Of course the left are correct to point out that significant cuts in government spending will have a negative impact on recovery and growth. But excessive government debt will spook the bond markets and drive interest rates sky-high — which will also impact recovery and growth. We are between the Scylla of stimulus withdrawn, and the Charybdis of a sovereign debt crisis. We just have to hope that there is enough clear blue water between the rocks on either side to enable the Ship of State to navigate a middle way. In the UK, I think our coalition has it about right.
So where should you put your nest-egg (if you have a nest-egg)? The old assumption was that banks and building societies and government bonds were boring and low-return, but safe. We can’t count on that any longer. House property has the advantage that bricks and mortar generally don’t melt away (and you can live in your investment), and my own view is that there will be no further substantial falls in house prices. But I could be wrong.

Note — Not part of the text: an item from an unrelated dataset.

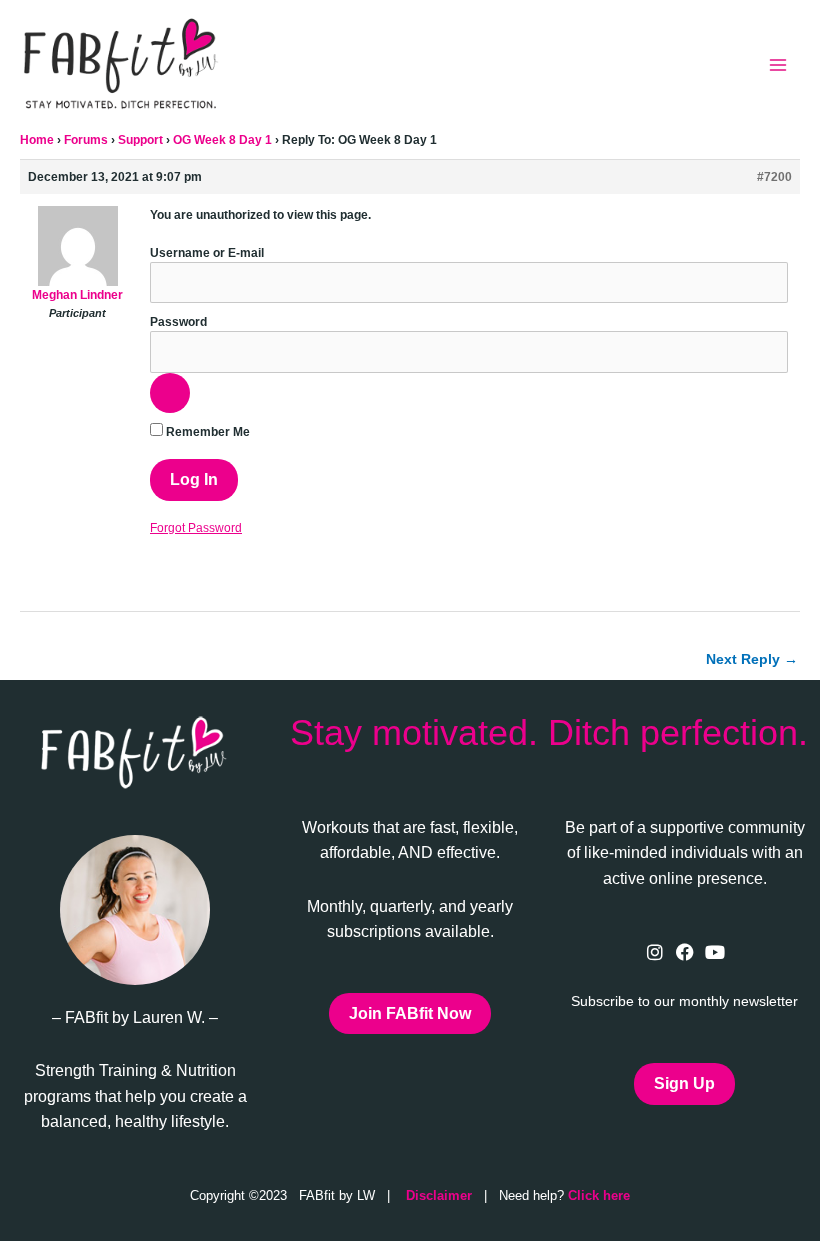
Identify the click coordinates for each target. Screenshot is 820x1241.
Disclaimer (439, 1195)
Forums (86, 140)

One piece of good advice is to pay down debt. Another that still applies is to have a spread of investments, and not to put all your nest-eggs in one basket. More than one bank, more than one unit trust, maybe more than one currency and more than one national economy. Remember to take professional advice on which bank, which unit trust, which currency and which countries.
One of my very distinguished and well-known colleagues last night suggested — in all seriousness — that it was no longer daft to think of keeping a suitcase of cash under the bed. But which currency, and which bed?